YOUR TASK: Would you please output the data exactly, omitting no line?
===== RECORDS SHOWN
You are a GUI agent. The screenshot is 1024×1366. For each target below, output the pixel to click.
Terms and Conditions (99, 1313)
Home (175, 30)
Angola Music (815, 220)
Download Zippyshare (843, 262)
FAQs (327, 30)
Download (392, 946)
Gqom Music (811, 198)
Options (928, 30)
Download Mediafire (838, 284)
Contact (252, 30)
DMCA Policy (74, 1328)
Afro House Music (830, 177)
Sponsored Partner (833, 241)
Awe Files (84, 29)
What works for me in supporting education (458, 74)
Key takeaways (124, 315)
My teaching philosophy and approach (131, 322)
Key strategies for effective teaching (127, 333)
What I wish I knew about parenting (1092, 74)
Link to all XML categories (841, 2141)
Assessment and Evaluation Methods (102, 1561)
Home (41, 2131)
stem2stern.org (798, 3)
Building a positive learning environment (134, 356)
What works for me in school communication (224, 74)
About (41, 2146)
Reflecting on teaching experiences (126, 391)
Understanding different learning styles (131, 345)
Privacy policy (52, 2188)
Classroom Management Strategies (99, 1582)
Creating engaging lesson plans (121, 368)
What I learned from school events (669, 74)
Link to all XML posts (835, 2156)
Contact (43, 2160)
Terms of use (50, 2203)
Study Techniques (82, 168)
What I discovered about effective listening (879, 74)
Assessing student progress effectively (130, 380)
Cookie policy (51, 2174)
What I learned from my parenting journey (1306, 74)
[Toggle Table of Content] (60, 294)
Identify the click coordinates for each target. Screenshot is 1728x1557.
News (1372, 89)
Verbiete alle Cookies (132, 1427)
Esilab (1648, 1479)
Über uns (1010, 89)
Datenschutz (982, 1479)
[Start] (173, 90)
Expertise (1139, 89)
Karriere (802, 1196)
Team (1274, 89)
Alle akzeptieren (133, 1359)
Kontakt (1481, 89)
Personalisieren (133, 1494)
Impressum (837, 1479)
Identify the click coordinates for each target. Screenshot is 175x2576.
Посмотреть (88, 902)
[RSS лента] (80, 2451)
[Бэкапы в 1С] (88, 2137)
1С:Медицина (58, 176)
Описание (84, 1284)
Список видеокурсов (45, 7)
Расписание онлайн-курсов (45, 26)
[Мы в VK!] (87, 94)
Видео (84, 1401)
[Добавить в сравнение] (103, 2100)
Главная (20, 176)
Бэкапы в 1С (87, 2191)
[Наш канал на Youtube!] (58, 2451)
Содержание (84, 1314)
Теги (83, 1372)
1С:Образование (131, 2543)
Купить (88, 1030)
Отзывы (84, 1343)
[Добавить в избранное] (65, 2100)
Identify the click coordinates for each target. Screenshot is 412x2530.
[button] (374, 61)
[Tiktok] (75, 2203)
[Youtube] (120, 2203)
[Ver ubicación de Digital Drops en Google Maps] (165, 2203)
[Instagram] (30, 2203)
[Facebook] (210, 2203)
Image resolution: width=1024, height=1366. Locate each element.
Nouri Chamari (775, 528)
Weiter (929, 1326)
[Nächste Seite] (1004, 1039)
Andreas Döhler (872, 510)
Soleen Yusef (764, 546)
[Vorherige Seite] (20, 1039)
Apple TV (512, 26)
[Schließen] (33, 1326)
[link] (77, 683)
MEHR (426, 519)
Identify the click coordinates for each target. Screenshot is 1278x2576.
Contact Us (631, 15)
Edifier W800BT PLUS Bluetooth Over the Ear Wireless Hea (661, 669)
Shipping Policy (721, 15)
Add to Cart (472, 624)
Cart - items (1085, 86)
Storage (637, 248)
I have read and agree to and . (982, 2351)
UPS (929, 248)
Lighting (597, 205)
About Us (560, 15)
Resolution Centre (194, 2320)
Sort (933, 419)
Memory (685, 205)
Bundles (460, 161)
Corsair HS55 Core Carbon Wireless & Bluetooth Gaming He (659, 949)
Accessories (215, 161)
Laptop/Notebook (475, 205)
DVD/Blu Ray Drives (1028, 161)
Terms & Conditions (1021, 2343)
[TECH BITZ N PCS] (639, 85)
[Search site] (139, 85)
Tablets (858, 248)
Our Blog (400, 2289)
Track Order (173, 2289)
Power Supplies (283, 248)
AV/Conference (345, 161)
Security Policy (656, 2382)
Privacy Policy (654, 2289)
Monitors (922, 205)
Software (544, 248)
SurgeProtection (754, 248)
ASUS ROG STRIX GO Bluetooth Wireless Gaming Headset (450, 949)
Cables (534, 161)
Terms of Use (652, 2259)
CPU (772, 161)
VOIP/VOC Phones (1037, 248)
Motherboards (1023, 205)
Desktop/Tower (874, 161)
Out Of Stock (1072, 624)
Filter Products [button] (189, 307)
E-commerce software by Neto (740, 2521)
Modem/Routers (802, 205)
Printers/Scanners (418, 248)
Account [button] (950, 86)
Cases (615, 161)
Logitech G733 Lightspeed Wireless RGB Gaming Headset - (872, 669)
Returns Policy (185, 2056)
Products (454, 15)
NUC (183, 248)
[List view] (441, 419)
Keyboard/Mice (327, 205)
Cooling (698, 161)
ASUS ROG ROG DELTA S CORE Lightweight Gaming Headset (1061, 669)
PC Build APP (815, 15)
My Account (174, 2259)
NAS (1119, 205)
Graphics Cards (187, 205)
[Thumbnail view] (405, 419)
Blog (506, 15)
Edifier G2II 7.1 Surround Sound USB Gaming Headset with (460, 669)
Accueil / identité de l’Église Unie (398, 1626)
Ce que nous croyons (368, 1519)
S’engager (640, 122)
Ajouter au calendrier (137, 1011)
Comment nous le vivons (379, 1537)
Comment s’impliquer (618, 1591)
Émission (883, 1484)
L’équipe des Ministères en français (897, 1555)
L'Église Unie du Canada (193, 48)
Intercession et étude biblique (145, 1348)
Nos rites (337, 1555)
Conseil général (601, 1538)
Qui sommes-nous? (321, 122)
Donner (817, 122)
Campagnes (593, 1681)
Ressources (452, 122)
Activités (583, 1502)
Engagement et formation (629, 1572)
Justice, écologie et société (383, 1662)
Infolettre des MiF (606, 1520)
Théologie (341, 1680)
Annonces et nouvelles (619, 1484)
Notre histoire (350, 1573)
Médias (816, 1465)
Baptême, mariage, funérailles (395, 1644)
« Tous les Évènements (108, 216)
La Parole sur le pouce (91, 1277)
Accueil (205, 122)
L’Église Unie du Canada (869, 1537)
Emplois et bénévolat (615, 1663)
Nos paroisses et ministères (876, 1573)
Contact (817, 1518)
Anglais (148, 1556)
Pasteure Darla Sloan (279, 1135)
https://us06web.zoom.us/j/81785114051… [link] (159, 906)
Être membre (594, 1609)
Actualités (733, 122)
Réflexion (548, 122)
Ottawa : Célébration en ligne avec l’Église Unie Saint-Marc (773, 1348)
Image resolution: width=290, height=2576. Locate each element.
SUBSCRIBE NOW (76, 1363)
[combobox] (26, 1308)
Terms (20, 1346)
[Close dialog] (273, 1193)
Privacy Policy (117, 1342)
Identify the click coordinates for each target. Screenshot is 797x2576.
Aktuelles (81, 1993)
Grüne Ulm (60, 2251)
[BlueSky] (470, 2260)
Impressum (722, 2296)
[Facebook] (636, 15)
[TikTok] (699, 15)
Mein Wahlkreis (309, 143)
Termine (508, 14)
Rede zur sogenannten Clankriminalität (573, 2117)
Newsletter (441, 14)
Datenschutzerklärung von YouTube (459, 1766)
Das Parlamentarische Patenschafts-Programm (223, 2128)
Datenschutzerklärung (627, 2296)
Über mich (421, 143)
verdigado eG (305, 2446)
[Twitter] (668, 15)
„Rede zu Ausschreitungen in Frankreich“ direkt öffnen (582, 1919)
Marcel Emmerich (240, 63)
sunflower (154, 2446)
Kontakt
==========
EXPECTED ANSWER:
You are a GUI agent. The screenshot is 1024×1366. For each target below, output the pixel to click.
Terms and Conditions (99, 1313)
Home (175, 30)
Angola Music (815, 220)
Download Zippyshare (843, 262)
FAQs (327, 30)
Download (392, 946)
Gqom Music (811, 198)
Options (928, 30)
Download Mediafire (838, 284)
Contact (252, 30)
DMCA Policy (74, 1328)
Afro House Music (830, 177)
Sponsored Partner (833, 241)
Awe Files (84, 29)
What works for me in supporting education (458, 74)
Key takeaways (124, 315)
My teaching philosophy and approach (131, 322)
Key strategies for effective teaching (127, 333)
What I wish I knew about parenting (1092, 74)
Link to all XML categories (841, 2141)
Assessment and Evaluation Methods (102, 1561)
Home (41, 2131)
stem2stern.org (798, 3)
Building a positive learning environment (134, 356)
What works for me in school communication (224, 74)
About (41, 2146)
Reflecting on teaching experiences (126, 391)
Understanding different learning styles (131, 345)
Privacy policy (52, 2188)
Classroom Management Strategies (99, 1582)
Creating engaging lesson plans (121, 368)
What I learned from school events (669, 74)
Link to all XML posts (835, 2156)
Contact (43, 2160)
Terms of use (50, 2203)
Study Techniques (82, 168)
What I discovered about effective listening (879, 74)
Assessing student progress effectively (130, 380)
Cookie policy (51, 2174)
What I learned from my parenting journey (1306, 74)
[Toggle Table of Content] (60, 294)
Identify the click coordinates for each target. Screenshot is 1728x1557.
News (1372, 89)
Verbiete alle Cookies (132, 1427)
Esilab (1648, 1479)
Über uns (1010, 89)
Datenschutz (982, 1479)
[Start] (173, 90)
Expertise (1139, 89)
Karriere (802, 1196)
Team (1274, 89)
Alle akzeptieren (133, 1359)
Kontakt (1481, 89)
Personalisieren (133, 1494)
Impressum (837, 1479)
Identify the click coordinates for each target. Screenshot is 175x2576.
Посмотреть (88, 902)
[RSS лента] (80, 2451)
[Бэкапы в 1С] (88, 2137)
1С:Медицина (58, 176)
Описание (84, 1284)
Список видеокурсов (45, 7)
Расписание онлайн-курсов (45, 26)
[Мы в VK!] (87, 94)
Видео (84, 1401)
[Добавить в сравнение] (103, 2100)
Главная (20, 176)
Бэкапы в 1С (87, 2191)
[Наш канал на Youtube!] (58, 2451)
Содержание (84, 1314)
Теги (83, 1372)
1С:Образование (131, 2543)
Купить (88, 1030)
Отзывы (84, 1343)
[Добавить в избранное] (65, 2100)
Identify the click coordinates for each target. Screenshot is 412x2530.
[button] (374, 61)
[Tiktok] (75, 2203)
[Youtube] (120, 2203)
[Ver ubicación de Digital Drops en Google Maps] (165, 2203)
[Instagram] (30, 2203)
[Facebook] (210, 2203)
Image resolution: width=1024, height=1366. Locate each element.
Nouri Chamari (775, 528)
Weiter (929, 1326)
[Nächste Seite] (1004, 1039)
Andreas Döhler (872, 510)
Soleen Yusef (764, 546)
[Vorherige Seite] (20, 1039)
Apple TV (512, 26)
[Schließen] (33, 1326)
[link] (77, 683)
MEHR (426, 519)
Identify the click coordinates for each target. Screenshot is 1278x2576.
Contact Us (631, 15)
Edifier W800BT PLUS Bluetooth Over the Ear Wireless Hea (661, 669)
Shipping Policy (721, 15)
Add to Cart (472, 624)
Cart - items (1085, 86)
Storage (637, 248)
I have read and agree to and . (982, 2351)
UPS (929, 248)
Lighting (597, 205)
About Us (560, 15)
Resolution Centre (194, 2320)
Sort (933, 419)
Memory (685, 205)
Bundles (460, 161)
Corsair HS55 Core Carbon Wireless & Bluetooth Gaming He (659, 949)
Accessories (215, 161)
Laptop/Notebook (475, 205)
DVD/Blu Ray Drives (1028, 161)
Terms & Conditions (1021, 2343)
[TECH BITZ N PCS] (639, 85)
[Search site] (139, 85)
Tablets (858, 248)
Our Blog (400, 2289)
Track Order (173, 2289)
Power Supplies (283, 248)
AV/Conference (345, 161)
Security Policy (656, 2382)
Privacy Policy (654, 2289)
Monitors (922, 205)
Software (544, 248)
SurgeProtection (754, 248)
ASUS ROG STRIX GO Bluetooth Wireless Gaming Headset (450, 949)
Cables (534, 161)
Terms of Use (652, 2259)
CPU (772, 161)
VOIP/VOC Phones (1037, 248)
Motherboards (1023, 205)
Desktop/Tower (874, 161)
Out Of Stock (1072, 624)
Filter Products [button] (189, 307)
E-commerce software by Neto (740, 2521)
Modem/Routers (802, 205)
Printers/Scanners (418, 248)
Account [button] (950, 86)
Cases (615, 161)
Logitech G733 Lightspeed Wireless RGB Gaming Headset - (872, 669)
Returns Policy (185, 2056)
Products (454, 15)
NUC (183, 248)
[List view] (441, 419)
Keyboard/Mice (327, 205)
Cooling (698, 161)
ASUS ROG ROG DELTA S CORE Lightweight Gaming Headset (1061, 669)
PC Build APP (815, 15)
My Account (174, 2259)
NAS (1119, 205)
Graphics Cards (187, 205)
[Thumbnail view] (405, 419)
Blog (506, 15)
Edifier G2II 7.1 Surround Sound USB Gaming Headset with (460, 669)
Accueil / identité de l’Église Unie (398, 1626)
Ce que nous croyons (368, 1519)
S’engager (640, 122)
Ajouter au calendrier (137, 1011)
Comment nous le vivons (379, 1537)
Comment s’impliquer (618, 1591)
Émission (883, 1484)
L’équipe des Ministères en français (897, 1555)
L'Église Unie du Canada (193, 48)
Intercession et étude biblique (145, 1348)
Nos rites (337, 1555)
Conseil général (601, 1538)
Qui sommes-nous? (321, 122)
Donner (817, 122)
Campagnes (593, 1681)
Ressources (452, 122)
Activités (583, 1502)
Engagement et formation (629, 1572)
Justice, écologie et société (383, 1662)
Infolettre des MiF (606, 1520)
Théologie (341, 1680)
Annonces et nouvelles (619, 1484)
Notre histoire (350, 1573)
Médias (816, 1465)
Baptême, mariage, funérailles (395, 1644)
« Tous les Évènements (108, 216)
La Parole sur le pouce (91, 1277)
Accueil (205, 122)
L’Église Unie du Canada (869, 1537)
Emplois et bénévolat (615, 1663)
Nos paroisses et ministères (876, 1573)
Contact (817, 1518)
Anglais (148, 1556)
Pasteure Darla Sloan (279, 1135)
https://us06web.zoom.us/j/81785114051… [link] (159, 906)
Être membre (594, 1609)
Actualités (733, 122)
Réflexion (548, 122)
Ottawa : Célébration en ligne avec l’Église Unie Saint-Marc (773, 1348)
Image resolution: width=290, height=2576. Locate each element.
SUBSCRIBE NOW (76, 1363)
[combobox] (26, 1308)
Terms (20, 1346)
[Close dialog] (273, 1193)
Privacy Policy (117, 1342)
Identify the click coordinates for each target. Screenshot is 797x2576.
Aktuelles (81, 1993)
Grüne Ulm (60, 2251)
[BlueSky] (470, 2260)
Impressum (722, 2296)
[Facebook] (636, 15)
[TikTok] (699, 15)
Mein Wahlkreis (309, 143)
Termine (508, 14)
Rede zur sogenannten Clankriminalität (573, 2117)
Newsletter (441, 14)
Datenschutzerklärung von YouTube (459, 1766)
Das Parlamentarische Patenschafts-Programm (223, 2128)
Datenschutzerklärung (627, 2296)
Über mich (421, 143)
verdigado eG (305, 2446)
[Twitter] (668, 15)
„Rede zu Ausschreitungen in Frankreich“ direkt öffnen (582, 1919)
Marcel Emmerich (240, 63)
sunflower (154, 2446)
Kontakt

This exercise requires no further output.